How to Access Open Data Hub Data With R and SPARQL
Changed in version 2023.1: notify users of SPARQL endpoint reachable upon request only.
Datasets and their data in the Open Data Hub can be accessed using R, a software for statistical analysis and Open Data Hub’s SPARQL endpoint.
Warning
The SPARQL endpoint is currently not active, but can be activated upon request to . However, the ODH SPARQL portal, which contains sample data and queries, can be accessed at https://sparql.opendatahub.com/.
This howto shows you a method to retrieve data from the Open Data Hub, but does not address other features like, for example, plotting fetched data on a map.

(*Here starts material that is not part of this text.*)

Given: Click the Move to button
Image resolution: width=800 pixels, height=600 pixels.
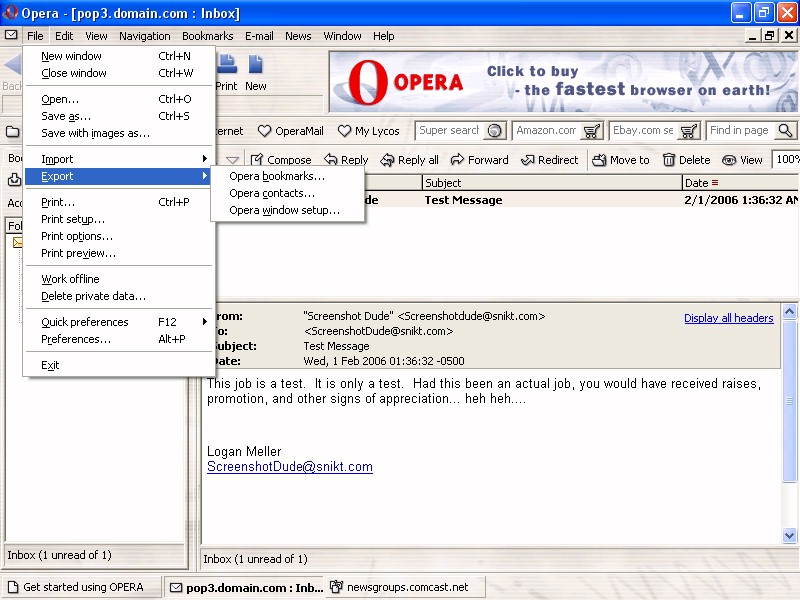Looking at the screenshot, I should pyautogui.click(x=620, y=160).
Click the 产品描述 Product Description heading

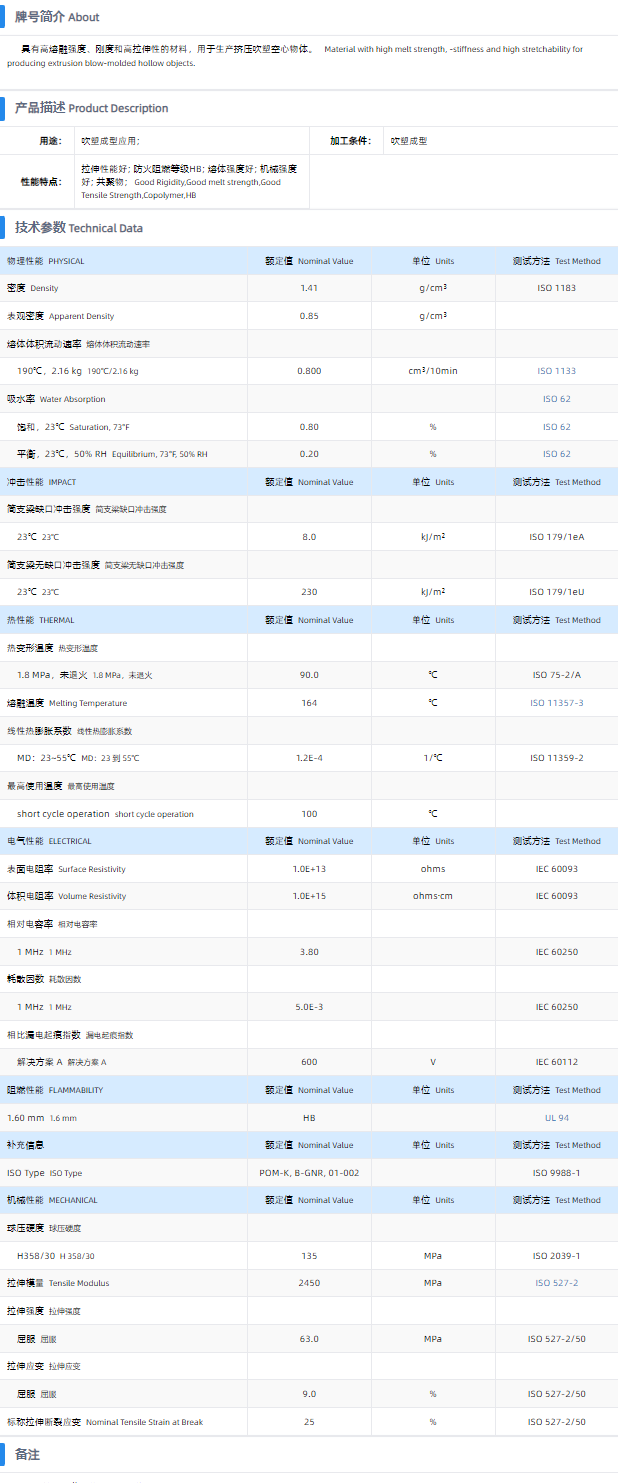click(91, 108)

It is also assumed you have already installed R on your workstation as well as the required R’s SPARQL library from CRAN.
Note
The SPARQL package is currently archived as apparently not maintained anymore. In this howto, we use the latest version available, which is available at the above mentioned link.
Install SPARQL library
To install the SPARQL library, simply execute on Debian-like systems:
~# Rscript -e "install.packages('SPARQL')"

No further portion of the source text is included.